BEGIN

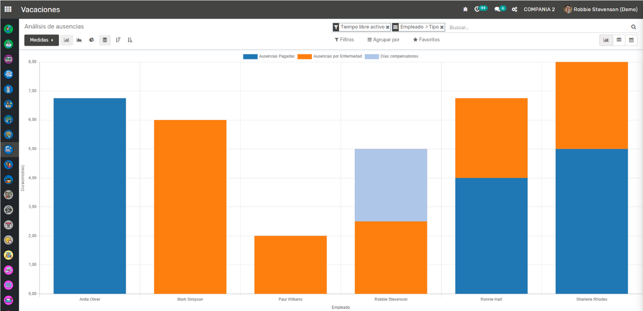Expand the Medidas dropdown
Viewport: 643px width, 311px height.
tap(42, 40)
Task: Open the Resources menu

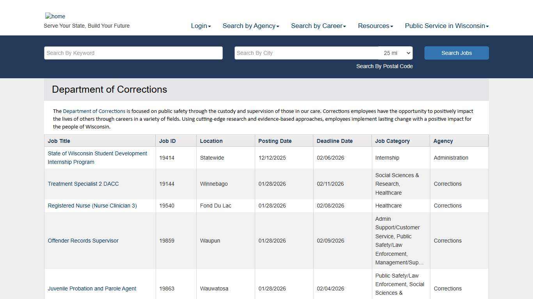Action: click(375, 26)
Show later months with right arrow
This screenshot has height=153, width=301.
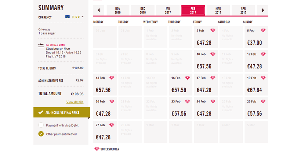(x=263, y=10)
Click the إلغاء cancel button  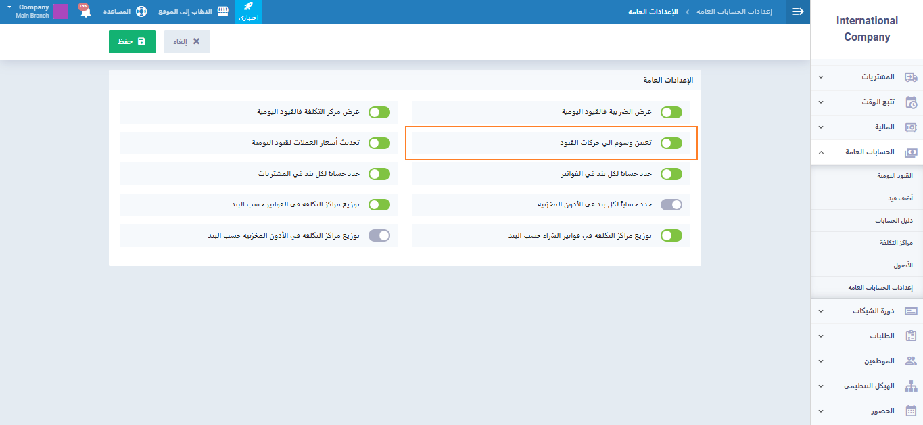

END

#### Problem to solve
Beginning with the line that contains "Task: Open the Resources menu", repeat every remaining line of the data exactly, the last line included, and omit pictures.

#### Result of this task
Task: Open the Resources menu

Action: click(375, 26)
Show later months with right arrow
This screenshot has height=153, width=301.
(x=263, y=10)
Click the إلغاء cancel button  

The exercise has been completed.